[Exercise data — start]
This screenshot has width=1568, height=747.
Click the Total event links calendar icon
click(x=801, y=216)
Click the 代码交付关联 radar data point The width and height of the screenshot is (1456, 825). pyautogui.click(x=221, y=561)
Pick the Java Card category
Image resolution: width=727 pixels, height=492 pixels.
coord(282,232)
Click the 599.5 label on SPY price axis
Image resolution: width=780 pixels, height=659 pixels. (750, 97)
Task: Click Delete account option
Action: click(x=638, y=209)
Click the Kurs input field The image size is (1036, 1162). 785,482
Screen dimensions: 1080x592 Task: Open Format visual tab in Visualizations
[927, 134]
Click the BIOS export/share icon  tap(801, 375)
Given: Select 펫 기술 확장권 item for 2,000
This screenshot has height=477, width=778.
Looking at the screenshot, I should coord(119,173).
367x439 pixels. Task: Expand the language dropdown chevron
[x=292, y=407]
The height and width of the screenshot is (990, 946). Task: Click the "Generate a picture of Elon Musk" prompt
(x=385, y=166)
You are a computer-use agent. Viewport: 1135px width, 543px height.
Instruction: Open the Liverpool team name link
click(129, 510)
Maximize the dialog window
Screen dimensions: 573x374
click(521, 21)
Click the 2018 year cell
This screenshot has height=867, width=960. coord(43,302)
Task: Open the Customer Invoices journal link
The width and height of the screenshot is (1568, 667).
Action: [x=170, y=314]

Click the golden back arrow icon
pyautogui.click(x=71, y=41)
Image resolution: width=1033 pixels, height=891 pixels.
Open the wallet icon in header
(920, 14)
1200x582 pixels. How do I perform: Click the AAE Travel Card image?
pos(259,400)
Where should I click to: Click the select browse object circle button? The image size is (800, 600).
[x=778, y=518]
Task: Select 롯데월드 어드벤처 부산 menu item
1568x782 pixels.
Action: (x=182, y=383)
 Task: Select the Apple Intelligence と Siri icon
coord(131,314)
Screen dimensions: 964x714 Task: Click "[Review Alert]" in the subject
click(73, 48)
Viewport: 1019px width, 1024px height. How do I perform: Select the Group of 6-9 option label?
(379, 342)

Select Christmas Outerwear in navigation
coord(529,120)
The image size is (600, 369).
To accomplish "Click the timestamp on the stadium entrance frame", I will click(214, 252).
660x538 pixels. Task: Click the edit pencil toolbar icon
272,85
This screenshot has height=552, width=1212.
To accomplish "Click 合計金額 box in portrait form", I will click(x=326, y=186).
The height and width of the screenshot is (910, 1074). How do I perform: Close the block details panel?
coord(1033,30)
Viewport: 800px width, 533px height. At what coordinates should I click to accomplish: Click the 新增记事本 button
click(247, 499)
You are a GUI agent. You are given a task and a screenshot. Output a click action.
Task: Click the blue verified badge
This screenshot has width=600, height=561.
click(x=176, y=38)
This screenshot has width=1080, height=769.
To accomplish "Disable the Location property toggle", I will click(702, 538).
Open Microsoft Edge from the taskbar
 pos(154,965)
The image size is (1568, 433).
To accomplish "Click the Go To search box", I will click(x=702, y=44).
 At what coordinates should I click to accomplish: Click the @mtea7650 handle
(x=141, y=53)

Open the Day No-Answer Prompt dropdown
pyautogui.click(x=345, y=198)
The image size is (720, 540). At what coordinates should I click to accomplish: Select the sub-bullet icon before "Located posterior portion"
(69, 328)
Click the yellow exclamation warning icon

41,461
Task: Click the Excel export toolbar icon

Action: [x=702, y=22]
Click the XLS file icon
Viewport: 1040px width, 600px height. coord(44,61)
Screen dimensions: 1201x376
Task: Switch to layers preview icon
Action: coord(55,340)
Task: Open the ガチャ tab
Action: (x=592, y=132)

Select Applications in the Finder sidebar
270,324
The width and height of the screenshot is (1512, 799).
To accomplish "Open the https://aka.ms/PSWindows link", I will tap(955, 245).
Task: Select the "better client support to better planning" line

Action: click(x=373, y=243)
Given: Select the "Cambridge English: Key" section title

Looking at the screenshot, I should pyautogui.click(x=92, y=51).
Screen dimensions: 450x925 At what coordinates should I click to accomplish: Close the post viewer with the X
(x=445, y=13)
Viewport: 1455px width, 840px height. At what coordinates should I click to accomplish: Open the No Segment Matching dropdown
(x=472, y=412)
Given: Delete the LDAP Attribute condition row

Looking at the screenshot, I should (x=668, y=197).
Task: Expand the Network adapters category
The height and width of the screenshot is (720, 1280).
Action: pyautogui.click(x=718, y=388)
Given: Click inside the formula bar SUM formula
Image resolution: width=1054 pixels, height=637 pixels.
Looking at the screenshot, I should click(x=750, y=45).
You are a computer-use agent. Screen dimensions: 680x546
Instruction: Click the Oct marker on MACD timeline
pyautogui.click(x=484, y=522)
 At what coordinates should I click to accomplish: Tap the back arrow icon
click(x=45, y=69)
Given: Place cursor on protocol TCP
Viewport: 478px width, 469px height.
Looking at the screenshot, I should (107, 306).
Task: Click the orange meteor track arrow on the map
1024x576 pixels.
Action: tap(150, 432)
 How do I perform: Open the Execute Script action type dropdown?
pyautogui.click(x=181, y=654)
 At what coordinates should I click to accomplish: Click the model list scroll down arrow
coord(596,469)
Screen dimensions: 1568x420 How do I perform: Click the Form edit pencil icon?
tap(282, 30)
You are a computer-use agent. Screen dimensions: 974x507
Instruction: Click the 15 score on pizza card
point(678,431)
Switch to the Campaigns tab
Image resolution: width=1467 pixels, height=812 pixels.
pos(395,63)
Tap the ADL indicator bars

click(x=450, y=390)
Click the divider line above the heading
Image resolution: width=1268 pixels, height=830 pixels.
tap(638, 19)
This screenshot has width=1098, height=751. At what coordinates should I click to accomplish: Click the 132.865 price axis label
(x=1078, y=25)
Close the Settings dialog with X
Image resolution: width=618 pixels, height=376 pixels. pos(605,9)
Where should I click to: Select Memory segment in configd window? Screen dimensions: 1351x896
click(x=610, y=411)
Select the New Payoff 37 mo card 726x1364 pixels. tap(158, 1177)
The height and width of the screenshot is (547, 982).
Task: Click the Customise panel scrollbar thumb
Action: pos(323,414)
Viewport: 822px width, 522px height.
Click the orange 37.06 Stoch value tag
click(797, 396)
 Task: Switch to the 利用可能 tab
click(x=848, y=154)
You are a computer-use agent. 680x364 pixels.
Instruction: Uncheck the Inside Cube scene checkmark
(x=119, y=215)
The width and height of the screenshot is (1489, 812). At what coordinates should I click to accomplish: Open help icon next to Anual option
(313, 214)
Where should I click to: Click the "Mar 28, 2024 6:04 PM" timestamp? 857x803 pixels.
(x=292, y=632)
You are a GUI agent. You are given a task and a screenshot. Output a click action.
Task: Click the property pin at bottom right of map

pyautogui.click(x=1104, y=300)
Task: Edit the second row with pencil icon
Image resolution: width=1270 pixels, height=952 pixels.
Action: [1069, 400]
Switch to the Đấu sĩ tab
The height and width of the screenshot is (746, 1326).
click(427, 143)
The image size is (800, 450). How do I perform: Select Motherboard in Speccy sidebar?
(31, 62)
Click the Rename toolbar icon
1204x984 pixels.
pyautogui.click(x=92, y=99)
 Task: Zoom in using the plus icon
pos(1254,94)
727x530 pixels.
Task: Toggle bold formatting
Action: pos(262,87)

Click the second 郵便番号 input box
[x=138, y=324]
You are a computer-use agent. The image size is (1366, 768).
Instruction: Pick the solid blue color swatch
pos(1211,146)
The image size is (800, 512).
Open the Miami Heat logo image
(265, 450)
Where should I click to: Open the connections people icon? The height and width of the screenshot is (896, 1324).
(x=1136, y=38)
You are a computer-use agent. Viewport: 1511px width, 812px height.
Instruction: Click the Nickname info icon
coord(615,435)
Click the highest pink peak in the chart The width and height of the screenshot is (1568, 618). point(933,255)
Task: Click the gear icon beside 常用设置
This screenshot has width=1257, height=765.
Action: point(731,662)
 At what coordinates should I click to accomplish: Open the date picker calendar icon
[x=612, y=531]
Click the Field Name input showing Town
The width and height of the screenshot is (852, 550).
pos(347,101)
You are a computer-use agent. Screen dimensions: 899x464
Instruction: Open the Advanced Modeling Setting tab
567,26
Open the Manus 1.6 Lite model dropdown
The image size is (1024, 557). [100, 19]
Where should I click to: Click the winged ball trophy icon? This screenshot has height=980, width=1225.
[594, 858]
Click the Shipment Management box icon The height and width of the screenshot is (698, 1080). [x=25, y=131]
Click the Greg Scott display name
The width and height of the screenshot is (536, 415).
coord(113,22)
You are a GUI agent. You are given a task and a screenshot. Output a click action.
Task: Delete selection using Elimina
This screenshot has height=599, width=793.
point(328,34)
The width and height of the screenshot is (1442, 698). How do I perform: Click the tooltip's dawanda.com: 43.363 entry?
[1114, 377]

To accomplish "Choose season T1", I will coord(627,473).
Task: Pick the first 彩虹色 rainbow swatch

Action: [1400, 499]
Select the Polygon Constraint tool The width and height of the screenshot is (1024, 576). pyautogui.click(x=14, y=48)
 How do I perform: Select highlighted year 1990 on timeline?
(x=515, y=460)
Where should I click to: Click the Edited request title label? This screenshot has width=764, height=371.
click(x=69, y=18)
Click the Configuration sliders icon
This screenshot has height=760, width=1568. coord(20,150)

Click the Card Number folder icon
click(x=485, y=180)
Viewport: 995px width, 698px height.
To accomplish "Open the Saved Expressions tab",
[Exercise data — finish]
If a line in the records above has the word "item", copy it.

Given: Select 펫 기술 확장권 item for 2,000
Task: Select 롯데월드 어드벤처 부산 menu item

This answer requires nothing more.